-- Work request --
The line containing "Eventos (393, 201)" and every line after it, through the end of the records below: repeat them exactly, nothing more.

Dataset excerpts:
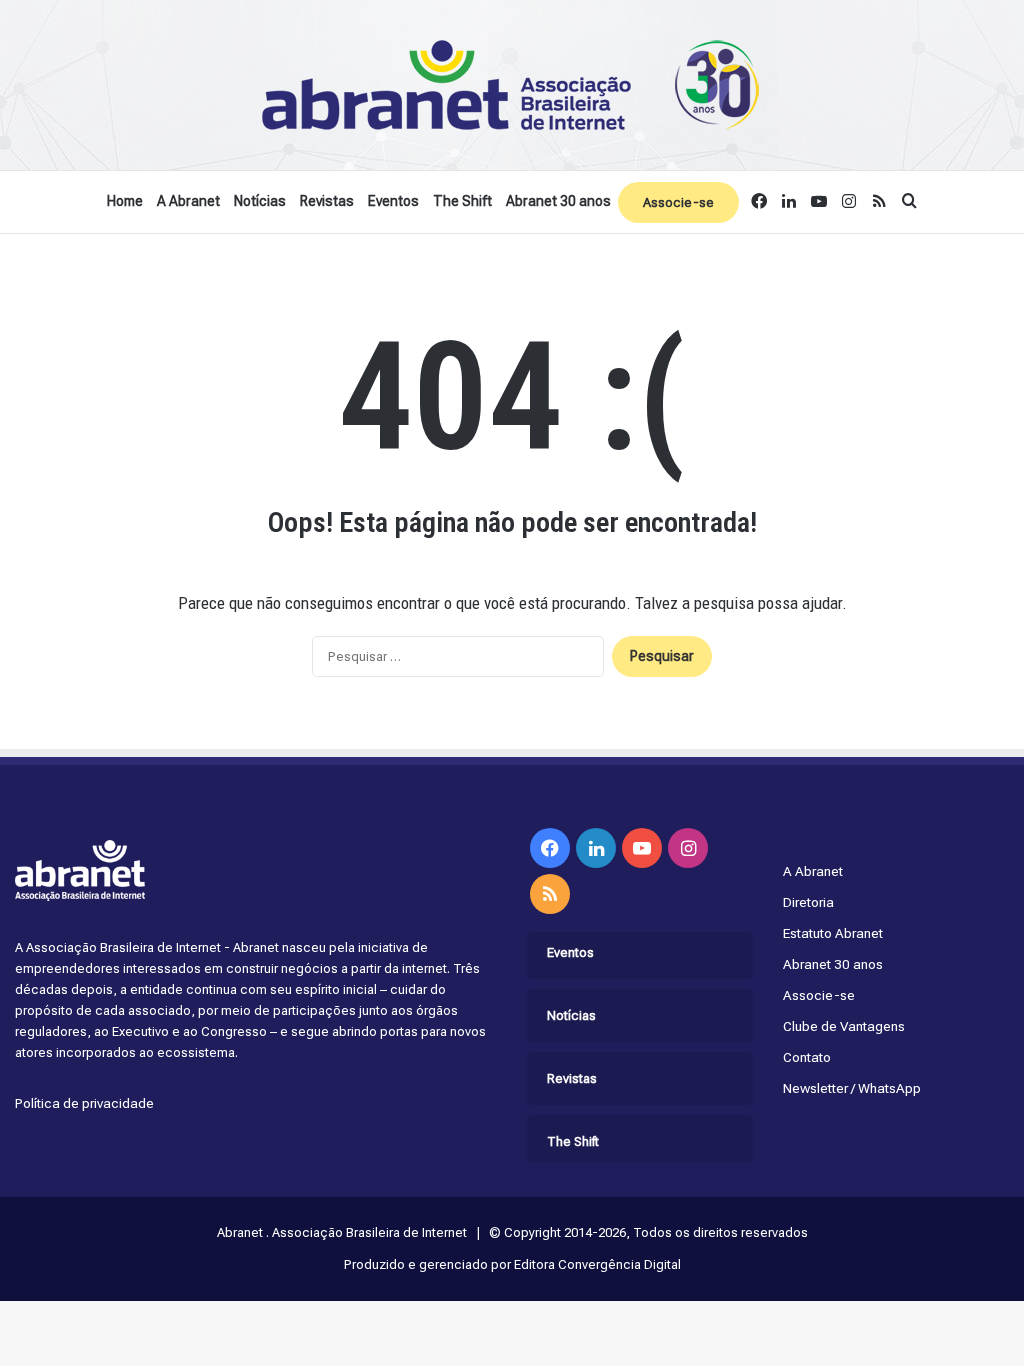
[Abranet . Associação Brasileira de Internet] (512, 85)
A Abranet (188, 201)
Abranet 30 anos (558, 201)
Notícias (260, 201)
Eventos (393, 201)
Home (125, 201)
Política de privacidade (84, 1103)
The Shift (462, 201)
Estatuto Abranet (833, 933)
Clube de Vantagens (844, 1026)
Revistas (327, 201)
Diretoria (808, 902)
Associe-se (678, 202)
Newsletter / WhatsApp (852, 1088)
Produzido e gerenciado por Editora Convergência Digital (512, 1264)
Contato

-- Answer area --
Eventos (393, 201)
Home (125, 201)
Política de privacidade (84, 1103)
The Shift (462, 201)
Estatuto Abranet (833, 933)
Clube de Vantagens (844, 1026)
Revistas (327, 201)
Diretoria (808, 902)
Associe-se (678, 202)
Newsletter / WhatsApp (852, 1088)
Produzido e gerenciado por Editora Convergência Digital (512, 1264)
Contato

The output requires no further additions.